• **CHALLENGES**:
(1) Answer these from the text about T. R. Rajakumari, keeping each answer short:
(a) On what date was she born?
(b) Who directed Mandharavathi?
(c) Who starred alongside her in Haridas?
(2) Please carry the text about T. R. Rajakumari forward, beginning after its final sentence.

• **PAGE TEXT**:

Thanjavur Radhakrishnan Rajayee (5 May 1922 – 20 September 1999), known by her screen name T. R. Rajakumari, was an Indian actress, Carnatic singer and dancer. She has been called the first "dream girl" of Tamil cinema.

Film career 
Rajayee made her film debut in "Kumara Kulothungan" which was produced in 1938–39 but was released in 1941 after Kacha Devayani. In the initial ads her name appeared as T. R. Rajayee but later in the film she was credited as T. R. Rajalakshmi. Her second film was Mandharavathi directed by D.S. Marconi was also released in 1941. Kacha Devayani (1941) was a hit and helped launch her career in movies. There is some confusion about in which film she actually made her debut as Kacha Devayani's director K. Subramaniam later insisted that he was the one who introduced her to films. In 1944, Rajakumari starred in the record-breaking film Haridas alongside M. K. Thyagaraja Bhagavathar and gained recognition for her glamorous portrayal.

• **DATASET RECORDS**:

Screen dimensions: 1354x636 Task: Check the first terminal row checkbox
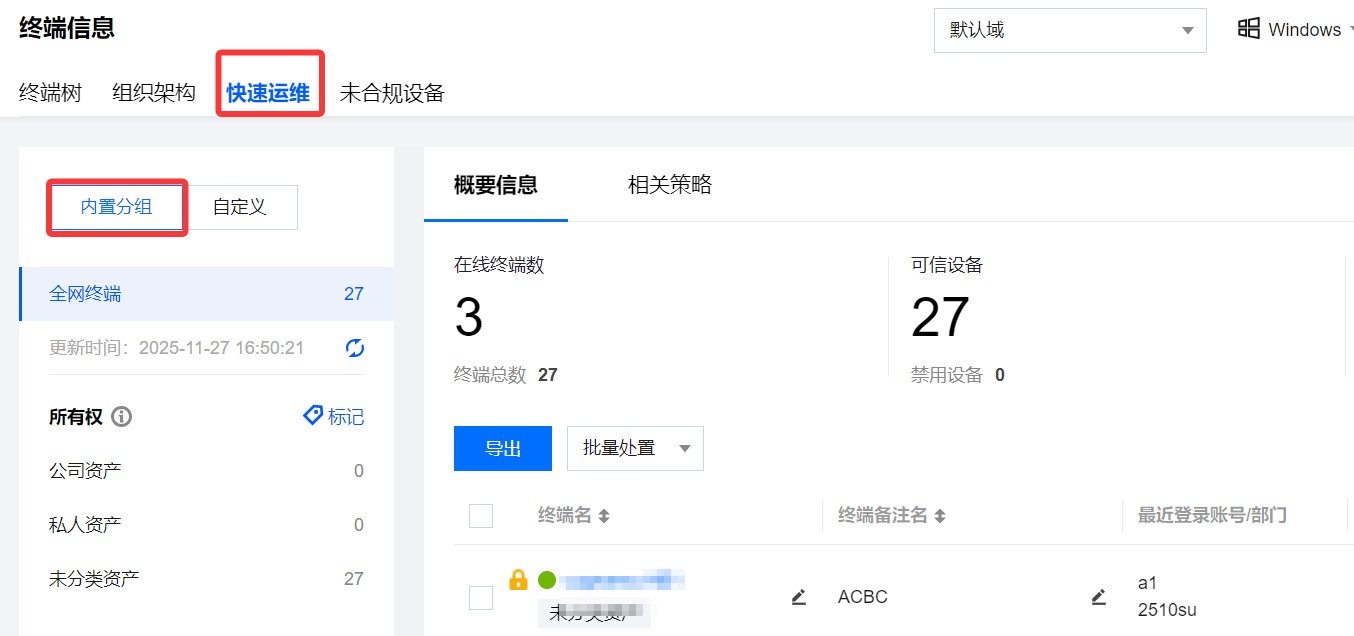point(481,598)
---
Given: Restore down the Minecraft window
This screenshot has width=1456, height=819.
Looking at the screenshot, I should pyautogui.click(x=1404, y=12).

• **ANSWERS BELOW**:
(1)
(a) 5 May 1922
(b) D.S. Marconi
(c) M. K. Thyagaraja Bhagavathar

(2)
In her Tamil film career, Rajakumari acted as the female lead to many major film stars including Thyagaraja Bhagavathar, T. R. Mahalingam, K. R. Ramasamy, P. U. Chinnappa, M. G. Ramachandran and Sivaji Ganesan. She also started a film production company (with her brother T. R. Ramanna) called "R. R. Pictures" and produced films like Vaazhapirandhavan (1953), Koondukkili (1954), Gul-E-Bagaavali (1955), Paasam (1962), Periya Idathu Penn (1963), Panam Padaithavan (1965) and Parakkum Paavai (1966). Her last film as an actress was Vanambadi (1963).

Later life and death 
Rajakumari died on 20 September 1999 after a prolonged illness.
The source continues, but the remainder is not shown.